Here are prominent Boys Town cases of sexual abuse, rape reported over the years

OMAHA (NE)
Des Moines Register [Des Moines IA]

November 1, 2023

By Lee Rood

Some decades-old credible accusations of sexual abuse by priests who worked at Boys Town didn’t become public until two years ago.

Over the years, Boys Town programs have been associated with some high-profile suspected or documented cases of sexual abuse and rape. Here are some cases that have made headlines:

Rape by three youth shuts down New York program

In 2017, Boys Town shut down three large residential programs for youth in California, Texas and New York, announcing in a news release that regulatory and environmental issues made it too difficult for employees to adhere to its model of care.
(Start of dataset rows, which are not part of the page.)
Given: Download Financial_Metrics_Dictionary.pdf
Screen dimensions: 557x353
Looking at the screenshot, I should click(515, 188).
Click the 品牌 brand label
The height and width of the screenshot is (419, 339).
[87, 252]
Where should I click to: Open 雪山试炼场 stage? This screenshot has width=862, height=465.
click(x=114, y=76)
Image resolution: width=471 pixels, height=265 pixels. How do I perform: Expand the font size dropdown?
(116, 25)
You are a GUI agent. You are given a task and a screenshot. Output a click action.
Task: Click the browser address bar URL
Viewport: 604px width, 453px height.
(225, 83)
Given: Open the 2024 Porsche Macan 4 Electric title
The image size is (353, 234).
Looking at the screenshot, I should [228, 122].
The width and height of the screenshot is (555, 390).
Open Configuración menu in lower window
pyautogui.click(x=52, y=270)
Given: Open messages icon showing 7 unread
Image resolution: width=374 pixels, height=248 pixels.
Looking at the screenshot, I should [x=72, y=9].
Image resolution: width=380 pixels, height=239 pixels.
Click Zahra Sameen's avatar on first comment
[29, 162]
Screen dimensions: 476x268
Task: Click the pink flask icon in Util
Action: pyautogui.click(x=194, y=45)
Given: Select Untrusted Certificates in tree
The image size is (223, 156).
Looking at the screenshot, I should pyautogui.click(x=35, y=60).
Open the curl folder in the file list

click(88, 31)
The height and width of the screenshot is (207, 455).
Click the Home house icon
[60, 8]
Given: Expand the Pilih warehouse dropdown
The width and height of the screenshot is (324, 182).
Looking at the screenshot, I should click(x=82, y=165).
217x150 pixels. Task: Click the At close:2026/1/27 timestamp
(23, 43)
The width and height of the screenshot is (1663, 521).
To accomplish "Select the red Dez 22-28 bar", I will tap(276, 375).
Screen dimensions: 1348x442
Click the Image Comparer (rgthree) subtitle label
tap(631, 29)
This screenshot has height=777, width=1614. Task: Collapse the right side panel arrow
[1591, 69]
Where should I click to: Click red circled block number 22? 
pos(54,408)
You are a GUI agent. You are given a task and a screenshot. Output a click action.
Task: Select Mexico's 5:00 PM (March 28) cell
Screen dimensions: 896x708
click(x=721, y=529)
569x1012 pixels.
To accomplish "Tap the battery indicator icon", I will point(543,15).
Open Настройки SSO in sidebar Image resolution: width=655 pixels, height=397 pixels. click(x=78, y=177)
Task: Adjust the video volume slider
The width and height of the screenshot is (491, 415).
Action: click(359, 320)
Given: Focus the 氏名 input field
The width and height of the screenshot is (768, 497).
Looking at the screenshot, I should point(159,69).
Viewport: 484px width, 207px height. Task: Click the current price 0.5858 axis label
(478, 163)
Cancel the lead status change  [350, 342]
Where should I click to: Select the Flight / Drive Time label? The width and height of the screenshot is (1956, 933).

Those closures came after leaders at the Omaha, Nebraska, headquarters invested millions trying to build up residential programs across the country. But they also came after one of the most alarming cases of rape and employee neglect in Boys Town’s history.

In June 2015, three teens in a Brooklyn, New York, residential program for delinquent youth run by Boys Town raped and robbed a woman in Manhattan after escaping from their group home in the middle of the night.

Not long after, the city of New York ended a $6.4 million contract with Boys Town, and at least four employees were arrested for allegedly lying about doing required overnight bed checks.

After the rape, authorities uncovered widespread management problems at other group homes operated by Boys Town, which was responsible for overseeing the experimental initiative known as Close to Home.

An investigation by the commissioner of the New York City Department of Investigation found Boys Town workers falsified records indicating the boys were being accounted for and supervised. The investigation also identified oversight deficiencies by the City Administration for Children’s Services.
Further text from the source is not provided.